Source material =
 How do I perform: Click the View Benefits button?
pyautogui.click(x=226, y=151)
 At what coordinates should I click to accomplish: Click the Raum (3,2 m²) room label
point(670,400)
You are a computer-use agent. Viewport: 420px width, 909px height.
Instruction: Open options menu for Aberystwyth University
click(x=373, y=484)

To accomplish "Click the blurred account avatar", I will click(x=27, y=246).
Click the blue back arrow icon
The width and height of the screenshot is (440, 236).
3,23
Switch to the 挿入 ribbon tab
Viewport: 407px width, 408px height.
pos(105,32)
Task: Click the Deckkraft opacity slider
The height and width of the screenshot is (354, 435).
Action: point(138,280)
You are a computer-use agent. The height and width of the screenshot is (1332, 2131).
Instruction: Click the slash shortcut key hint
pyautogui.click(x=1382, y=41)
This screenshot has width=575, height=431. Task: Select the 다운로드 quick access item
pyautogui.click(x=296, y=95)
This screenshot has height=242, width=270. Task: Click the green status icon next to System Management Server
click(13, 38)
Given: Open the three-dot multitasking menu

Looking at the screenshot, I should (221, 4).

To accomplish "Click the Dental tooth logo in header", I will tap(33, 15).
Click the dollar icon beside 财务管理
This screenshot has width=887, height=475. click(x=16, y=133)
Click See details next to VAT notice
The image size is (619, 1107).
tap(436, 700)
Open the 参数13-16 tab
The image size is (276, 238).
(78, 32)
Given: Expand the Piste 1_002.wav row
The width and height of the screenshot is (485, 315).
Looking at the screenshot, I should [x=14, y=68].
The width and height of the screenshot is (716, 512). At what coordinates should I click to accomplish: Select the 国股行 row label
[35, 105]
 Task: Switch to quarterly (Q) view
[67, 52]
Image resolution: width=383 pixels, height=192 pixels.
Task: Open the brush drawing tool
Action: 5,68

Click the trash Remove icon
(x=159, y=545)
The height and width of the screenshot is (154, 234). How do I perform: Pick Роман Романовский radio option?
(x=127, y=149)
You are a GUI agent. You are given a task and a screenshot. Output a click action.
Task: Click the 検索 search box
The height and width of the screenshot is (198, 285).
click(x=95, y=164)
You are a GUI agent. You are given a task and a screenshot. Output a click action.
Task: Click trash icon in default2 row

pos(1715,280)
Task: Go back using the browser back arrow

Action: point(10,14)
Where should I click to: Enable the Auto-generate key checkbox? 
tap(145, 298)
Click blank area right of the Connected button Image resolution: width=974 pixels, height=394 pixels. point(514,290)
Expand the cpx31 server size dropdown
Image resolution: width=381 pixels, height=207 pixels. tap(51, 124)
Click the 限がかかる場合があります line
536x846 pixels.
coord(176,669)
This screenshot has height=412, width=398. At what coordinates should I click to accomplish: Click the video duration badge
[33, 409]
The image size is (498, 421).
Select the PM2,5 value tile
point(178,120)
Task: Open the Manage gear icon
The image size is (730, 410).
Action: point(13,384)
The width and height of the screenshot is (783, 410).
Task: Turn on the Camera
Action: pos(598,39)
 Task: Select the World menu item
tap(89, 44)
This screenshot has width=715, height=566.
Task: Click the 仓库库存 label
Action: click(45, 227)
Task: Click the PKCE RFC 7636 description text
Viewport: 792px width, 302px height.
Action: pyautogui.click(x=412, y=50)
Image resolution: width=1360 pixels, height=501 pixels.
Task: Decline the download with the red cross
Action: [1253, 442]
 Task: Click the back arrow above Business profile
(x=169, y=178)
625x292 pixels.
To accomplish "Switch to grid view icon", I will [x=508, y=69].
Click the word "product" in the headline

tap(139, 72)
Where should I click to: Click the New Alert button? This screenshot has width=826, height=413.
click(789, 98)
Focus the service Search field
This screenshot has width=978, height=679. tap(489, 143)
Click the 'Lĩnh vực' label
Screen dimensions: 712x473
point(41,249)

Task goal = The records shown above should be given again word for word.

Answer to this problem =
 How do I perform: Click the View Benefits button?
pyautogui.click(x=226, y=151)
 At what coordinates should I click to accomplish: Click the Raum (3,2 m²) room label
point(670,400)
You are a computer-use agent. Viewport: 420px width, 909px height.
Instruction: Open options menu for Aberystwyth University
click(x=373, y=484)

To accomplish "Click the blurred account avatar", I will click(x=27, y=246).
Click the blue back arrow icon
The width and height of the screenshot is (440, 236).
3,23
Switch to the 挿入 ribbon tab
Viewport: 407px width, 408px height.
pos(105,32)
Task: Click the Deckkraft opacity slider
The height and width of the screenshot is (354, 435).
Action: point(138,280)
You are a computer-use agent. The height and width of the screenshot is (1332, 2131).
Instruction: Click the slash shortcut key hint
pyautogui.click(x=1382, y=41)
This screenshot has width=575, height=431. Task: Select the 다운로드 quick access item
pyautogui.click(x=296, y=95)
This screenshot has height=242, width=270. Task: Click the green status icon next to System Management Server
click(13, 38)
Given: Open the three-dot multitasking menu

Looking at the screenshot, I should (221, 4).

To accomplish "Click the Dental tooth logo in header", I will tap(33, 15).
Click the dollar icon beside 财务管理
This screenshot has width=887, height=475. click(x=16, y=133)
Click See details next to VAT notice
The image size is (619, 1107).
tap(436, 700)
Open the 参数13-16 tab
The image size is (276, 238).
(78, 32)
Given: Expand the Piste 1_002.wav row
The width and height of the screenshot is (485, 315).
Looking at the screenshot, I should [x=14, y=68].
The width and height of the screenshot is (716, 512). At what coordinates should I click to accomplish: Select the 国股行 row label
[35, 105]
 Task: Switch to quarterly (Q) view
[67, 52]
Image resolution: width=383 pixels, height=192 pixels.
Task: Open the brush drawing tool
Action: 5,68

Click the trash Remove icon
(x=159, y=545)
The height and width of the screenshot is (154, 234). How do I perform: Pick Роман Романовский radio option?
(x=127, y=149)
You are a GUI agent. You are given a task and a screenshot. Output a click action.
Task: Click the 検索 search box
The height and width of the screenshot is (198, 285).
click(x=95, y=164)
You are a GUI agent. You are given a task and a screenshot. Output a click action.
Task: Click trash icon in default2 row

pos(1715,280)
Task: Go back using the browser back arrow

Action: point(10,14)
Where should I click to: Enable the Auto-generate key checkbox? 
tap(145, 298)
Click blank area right of the Connected button Image resolution: width=974 pixels, height=394 pixels. point(514,290)
Expand the cpx31 server size dropdown
Image resolution: width=381 pixels, height=207 pixels. tap(51, 124)
Click the 限がかかる場合があります line
536x846 pixels.
coord(176,669)
This screenshot has height=412, width=398. At what coordinates should I click to accomplish: Click the video duration badge
[33, 409]
The image size is (498, 421).
Select the PM2,5 value tile
point(178,120)
Task: Open the Manage gear icon
The image size is (730, 410).
Action: point(13,384)
The width and height of the screenshot is (783, 410).
Task: Turn on the Camera
Action: pos(598,39)
 Task: Select the World menu item
tap(89, 44)
This screenshot has width=715, height=566.
Task: Click the 仓库库存 label
Action: click(45, 227)
Task: Click the PKCE RFC 7636 description text
Viewport: 792px width, 302px height.
Action: pyautogui.click(x=412, y=50)
Image resolution: width=1360 pixels, height=501 pixels.
Task: Decline the download with the red cross
Action: [1253, 442]
 Task: Click the back arrow above Business profile
(x=169, y=178)
625x292 pixels.
To accomplish "Switch to grid view icon", I will [x=508, y=69].
Click the word "product" in the headline

tap(139, 72)
Where should I click to: Click the New Alert button? This screenshot has width=826, height=413.
click(789, 98)
Focus the service Search field
This screenshot has width=978, height=679. tap(489, 143)
Click the 'Lĩnh vực' label
Screen dimensions: 712x473
point(41,249)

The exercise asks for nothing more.